Search code examples
pythonhdf5astropyfitsdata-cube

Creating a HDF5 datacube in Python with multiple FITS files


I am currently struggling with a problem. I have 1500 fits files that contain 3800 x 3800 arrays. My objective is to create a single HDF5 datacube with them. Unfortunately I cannot provide with the fits files (due to storage problems). So far, I have been able to create an empty HDF5 array with the required shape (3800, 3800, 1500) by doing:

import h5py    
from astropy.io import fits
import glob

outname = "test.hdf5"
NAXIS1 = 3800
NAXIS2 = 3800
NAXIS3 = 1500
f = h5py.File(outname,'w')
dataset = f.create_dataset("DataCube",
                           (NAXIS1,NAXIS2,NAXIS3),
                           dtype=np.float32)
f.close()

but I am having trouble trying to write the arrays from the fits files, because each element from the following for loop takes 30 mins at least:

f = h5py.File(outname,'r+')
# This is the actual line, but I will replace it by random noise
# in order to make the example reproducible.
# fitslist = glob.glob("*fits") # They are 1500 fits files

for i in range(NAXIS3): 
    # Again, I replace the real data with noise.
    # hdul = fits.open(fitslist[i])
    # file['DataCube'][:,:,i] = hdul[0].data     
    data = np.random.normal(0,1,(dim0,dim1))    
    file['DataCube'][:,:,i] = data
f.close()

There is any better way to construct a 3D datacube made of N slices which are already stored in N fits files? I was expecting that once the HDF5 file was created in the disc, writing it would be quite fast, but it wasn't.

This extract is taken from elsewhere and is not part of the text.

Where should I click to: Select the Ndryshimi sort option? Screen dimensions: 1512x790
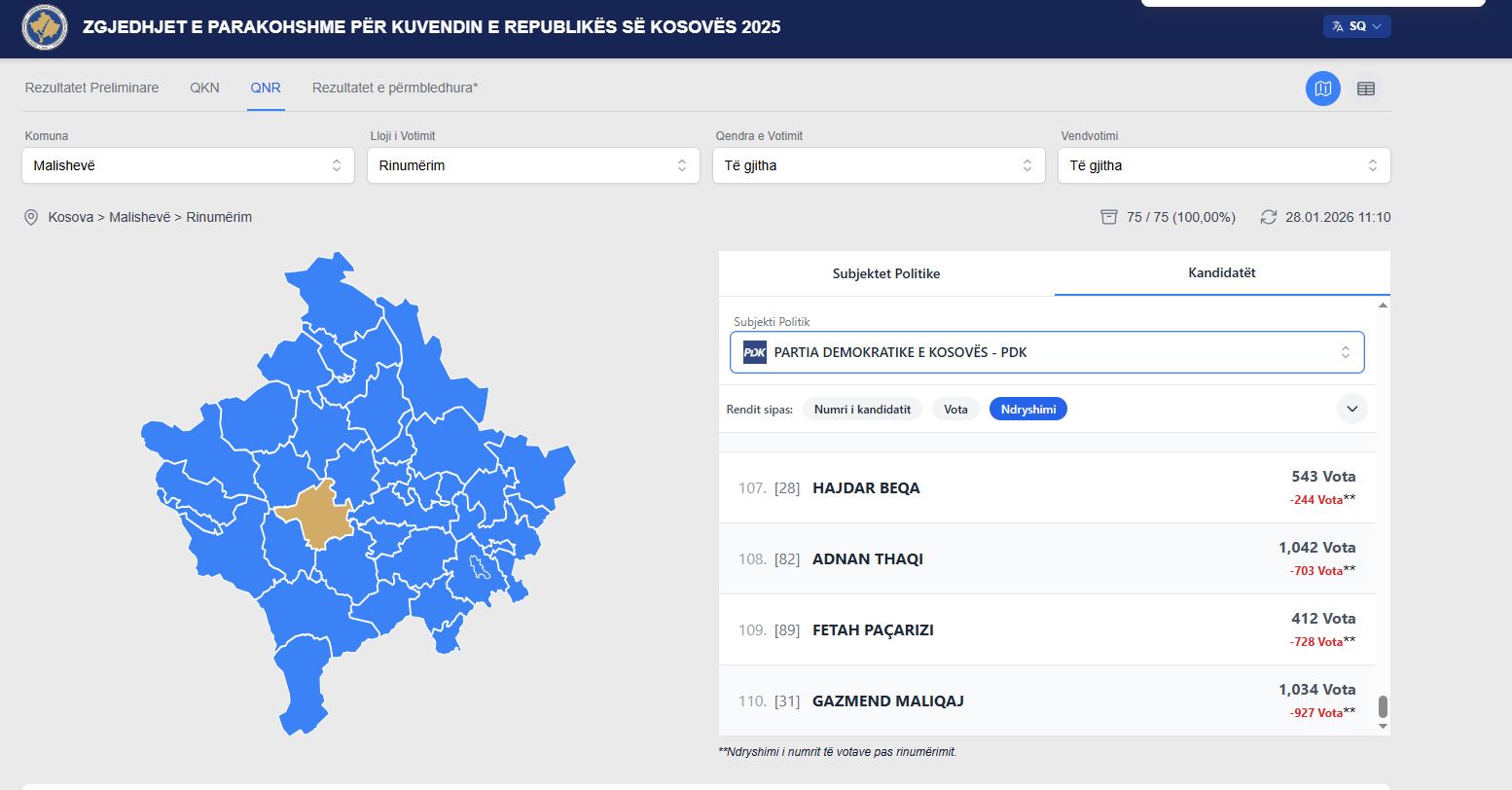[x=1027, y=410]
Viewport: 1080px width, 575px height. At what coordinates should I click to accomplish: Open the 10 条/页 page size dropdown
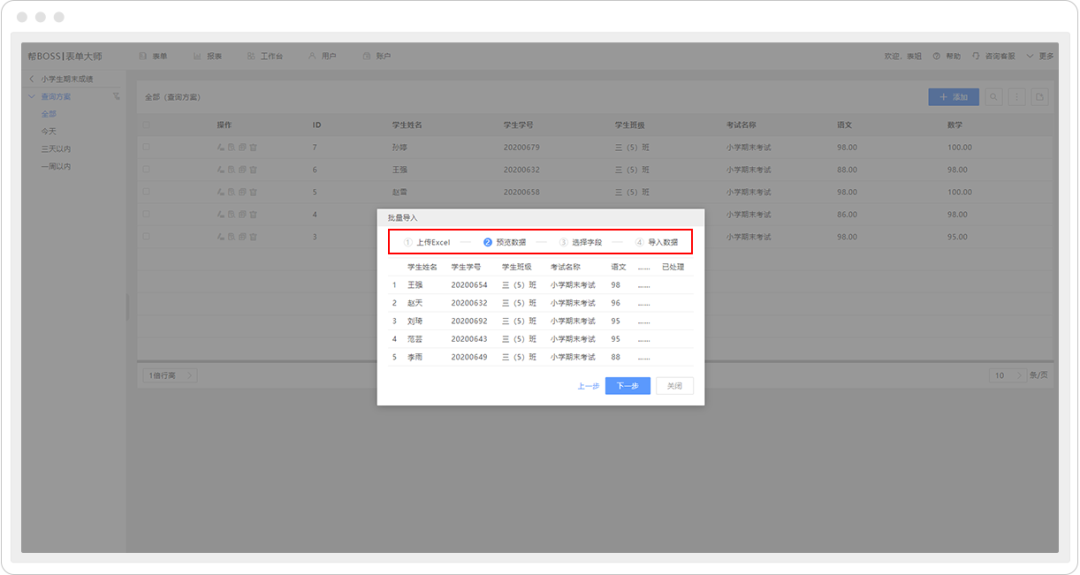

Thank you very much for your help.

EDIT 1: I tested the modification proposed by astrofrog and it worked really well. Now the performance is quite good. In addition to this, I stored several fits files (~50) into one temporary numpy array in order to reduce the number of times I write into the hdf5 file. Now the code looks like this:

NAXIS1 = len(fitslist)
NAXIS2 = fits_0[ext].header['NAXIS1']
NAXIS3 = fits_0[ext].header['NAXIS2']
shape_array = (NAXIS2, NAXIS3)
print(shape_array)

f = h5py_cache.File(outname, 'w', chunk_cache_mem_size=3000*1024**2,
                    libver='latest')

dataset = f.create_dataset("/x", (NAXIS1, NAXIS2, NAXIS3),
                           dtype=np.float32)

cache_size = 50
cache_array = np.empty(shape=(cache_size, NAXIS2, NAXIS3))
j = 0
for i in tqdm(range(len(fitslist))):
    print(fitslist[i])
    hdul = fits.getdata(fitslist[i], ext)
    cache_array[j:j+1, :, :] = hdul

    if ((i % cache_size == 0) & (i != 0)):
        print("Writing to disc")
        f['/x'][i-cache_size+1:i+1, :, :] = cache_array
        j = 0
    if (i % 100 == 0):
        print("collecting garbage")
        gc.collect()
    j = j + 1
f.close()

My question is: There is any more pythonic way of doing this? I am not sure is this is the most efficient way of writing files with h5py, or if there is any better way to read from fits to numpy and then to hdf5.


Solution

  • I think the issue might be that the order of the dimensions should be NAXIS3, NAXIS2, NAXIS1 (currently I think it is doing very inefficient striding over the array). I would also only add the array to the HDF5 file at the end:

    import glob
    
    import h5py
    import numpy as np
    from astropy.io import fits
    
    fitslist = glob.glob("*.fits")
    
    NAXIS1 = 3800
    NAXIS2 = 3800
    NAXIS3 = 1000
    
    array = np.zeros((NAXIS3, NAXIS2, NAXIS1), dtype=np.float32)
    
    for i in range(NAXIS3):
        hdul = fits.open(fitslist[i], memmap=False)
        array[i, :, :] = hdul[0].data
    
    f = h5py.File('test.hdf5', 'w')
    f.create_dataset("DataCube", data=array)
    f.close()
    

    If you need the array in the NAXIS1, NAXIS2, NAXIS3 order, just transpose it at the very end.